"APH (Aparat Penegak Hukum) harus menindak tegas pelaku kekerasan serta memproses hukum sesuai hukum yang berlaku," ujarnya dalam keterangan di Jakarta, Rabu.
Ia menyampaikan prihatin terhadap R (29), ART yang disekap dan dianiaya oleh majikannya di Desa Cilame, Kecamatan Ngamprah, Kabupaten Bandung Barat, Jawa Barat, pada 29 Oktober 2022. Korban merupakan warga Limbangan, Kabupaten Garut.

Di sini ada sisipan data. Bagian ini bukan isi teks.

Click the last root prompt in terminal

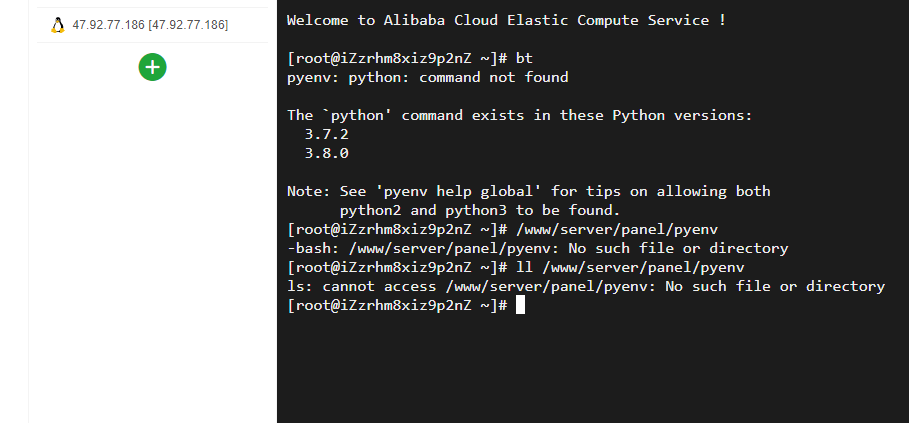tap(397, 305)
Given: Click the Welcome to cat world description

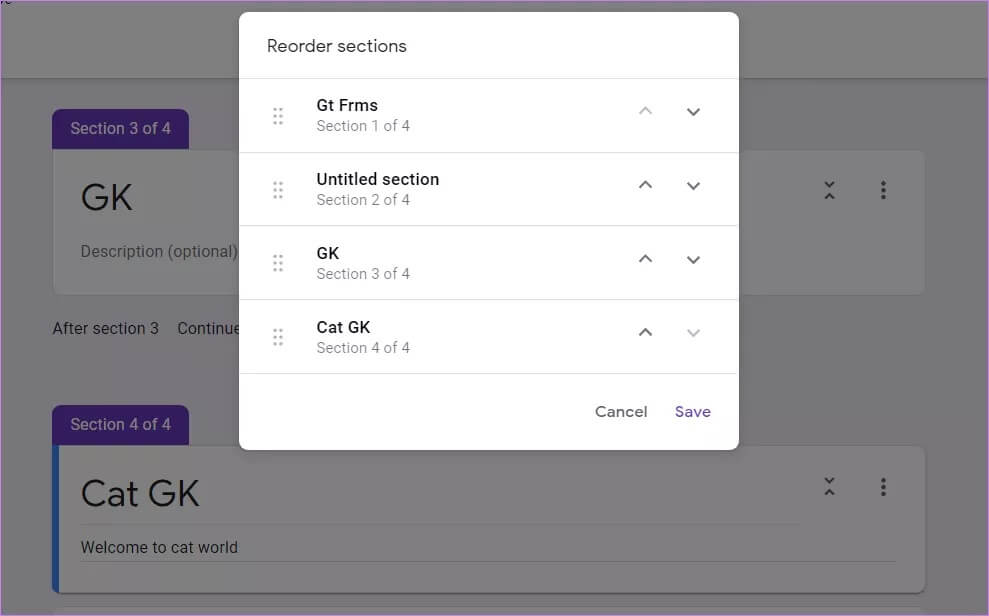Looking at the screenshot, I should [x=159, y=548].
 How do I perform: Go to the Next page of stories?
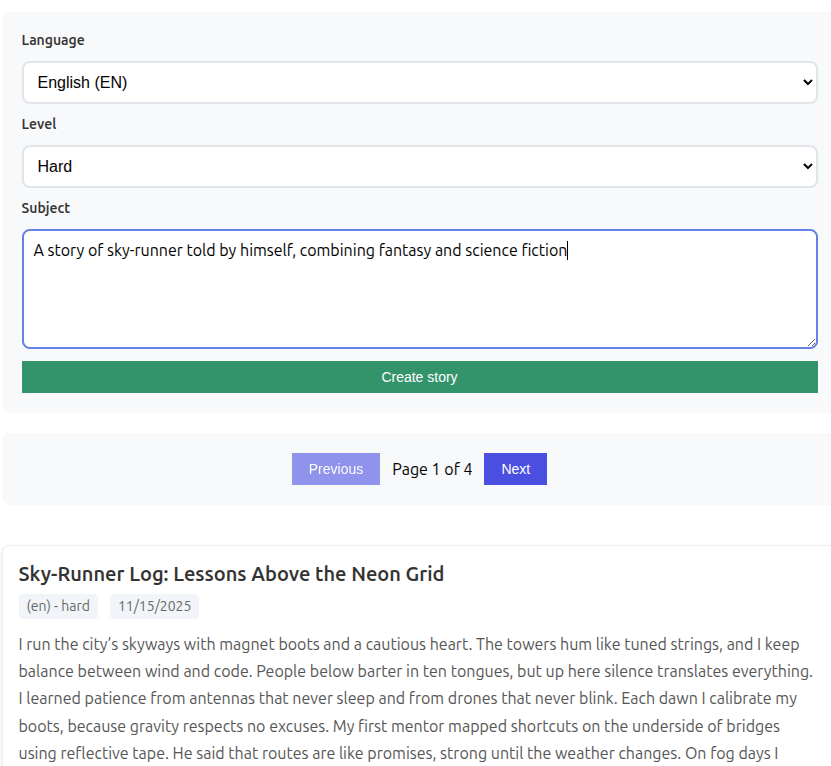(x=515, y=469)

Dia mengatakan kasus yang dialami ART, baik penyiksaan, penyekapan, maupun perbudakan, masih terus berulang dan harus menjadi pelajaran.
Proses hukum terhadap pelaku tetap menjadi prioritas utama berdasarkan peraturan yang berlaku sehingga tidak terjadi kasus serupa di kemudian hari.
"Pada hakikatnya semua orang sama kedudukannya di depan hukum. Seharusnya tidak ada perbedaan perlakuan, baik terhadap rakyat kecil maupun penguasa," tutur Ratna.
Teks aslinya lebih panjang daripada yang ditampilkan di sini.